The pediatric population is continually at risk of developing infectious and inflammatory diseases. The treatment for infections, particularly gastrointestinal conditions, focuses on oral or intravenous rehydration, nutritional support and, in certain case, antibiotics. Over the past decade, the probiotics and synbiotics administration for the prevention and treatment of different acute and chronic infectious diseases has dramatically increased. Probiotic microorganisms are primarily used as treatments because they can stimulate changes in the intestinal microbial ecosystem and improve the immunological status of the host. The beneficial impact of probiotics is mediated by different mechanisms. These mechanisms include the probiotics' capacity to increase the intestinal barrier function, to prevent bacterial transferation and to modulate inflammation through immune receptor cascade signaling, as well as their ability to regulate the expression of selected host intestinal genes. Nevertheless, with respect to pediatric intestinal diseases, information pertaining to these key mechanisms of action is scarce, particularly for immune-mediated mechanisms of action. In the present work, we review the biochemical and molecular mechanisms of action of probiotics and synbiotics that affect the immune system.

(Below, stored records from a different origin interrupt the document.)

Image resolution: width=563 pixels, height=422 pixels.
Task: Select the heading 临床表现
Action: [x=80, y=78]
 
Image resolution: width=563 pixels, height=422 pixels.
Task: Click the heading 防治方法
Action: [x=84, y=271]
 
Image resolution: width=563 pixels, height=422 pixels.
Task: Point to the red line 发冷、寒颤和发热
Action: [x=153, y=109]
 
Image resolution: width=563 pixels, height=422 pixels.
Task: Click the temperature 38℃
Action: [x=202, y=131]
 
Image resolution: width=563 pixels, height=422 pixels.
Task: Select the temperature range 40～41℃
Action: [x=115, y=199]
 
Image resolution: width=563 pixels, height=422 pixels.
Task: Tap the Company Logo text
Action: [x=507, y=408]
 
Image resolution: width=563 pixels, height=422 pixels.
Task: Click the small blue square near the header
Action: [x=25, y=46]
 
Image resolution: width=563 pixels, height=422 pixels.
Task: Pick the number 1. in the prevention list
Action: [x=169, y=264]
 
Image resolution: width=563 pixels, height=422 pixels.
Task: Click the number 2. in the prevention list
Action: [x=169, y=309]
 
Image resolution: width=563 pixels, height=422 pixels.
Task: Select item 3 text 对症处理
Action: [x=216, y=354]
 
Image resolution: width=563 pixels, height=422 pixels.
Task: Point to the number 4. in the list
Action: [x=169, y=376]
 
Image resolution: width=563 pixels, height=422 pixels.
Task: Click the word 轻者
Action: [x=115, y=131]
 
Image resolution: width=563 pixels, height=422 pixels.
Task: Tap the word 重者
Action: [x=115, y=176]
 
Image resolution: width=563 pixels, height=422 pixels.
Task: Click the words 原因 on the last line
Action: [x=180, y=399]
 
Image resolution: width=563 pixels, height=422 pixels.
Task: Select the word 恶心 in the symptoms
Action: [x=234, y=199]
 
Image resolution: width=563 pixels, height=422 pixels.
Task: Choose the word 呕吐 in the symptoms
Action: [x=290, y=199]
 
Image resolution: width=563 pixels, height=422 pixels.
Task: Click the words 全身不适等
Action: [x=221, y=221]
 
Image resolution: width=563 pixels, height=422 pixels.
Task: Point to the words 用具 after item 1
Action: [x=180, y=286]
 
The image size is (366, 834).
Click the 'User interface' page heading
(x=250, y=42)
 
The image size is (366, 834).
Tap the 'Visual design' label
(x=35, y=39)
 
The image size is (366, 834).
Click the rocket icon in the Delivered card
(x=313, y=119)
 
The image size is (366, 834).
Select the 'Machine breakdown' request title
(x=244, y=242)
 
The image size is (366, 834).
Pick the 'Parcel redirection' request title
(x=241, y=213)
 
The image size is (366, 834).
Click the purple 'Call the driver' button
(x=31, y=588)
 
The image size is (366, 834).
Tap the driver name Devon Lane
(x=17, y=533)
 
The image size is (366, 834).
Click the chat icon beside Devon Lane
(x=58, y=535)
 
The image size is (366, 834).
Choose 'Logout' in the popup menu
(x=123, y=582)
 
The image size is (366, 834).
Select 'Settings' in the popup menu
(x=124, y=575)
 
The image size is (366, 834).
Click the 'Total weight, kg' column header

Keywords: immune system; intestinal microbiota; mechanism of action; pediatric gastrointestinal infection; probiotics.

Figure 1

General probiotic mechanism of action in pediatric gastrointestinal infections. Abbreviations: ASC, apoptosis-associated speck-like protein containing a CARD; ERK, extracellular regulated kinase; IKK, IκB kinase; IL, interleukin; IFN, interferon; IRAK4, IL-1 receptor-associated kinase 4; JNK, Jun N-terminal kinase; NF-κB, nuclear factor κ-B; NEMO, NF-κB essential modulator; TNF-α, tumor factor necrosis alpha; TLR, toll-like receptor, TAB1/2/3, TAK binding proteins; TAK1, ubiquitin-dependent kinase of MKK and IKK; TBK1, serine/threonine-protein kinase 1; TGF, transforming growth factor; TRAF6, Tumor necrosis factor receptor-associated factor 6.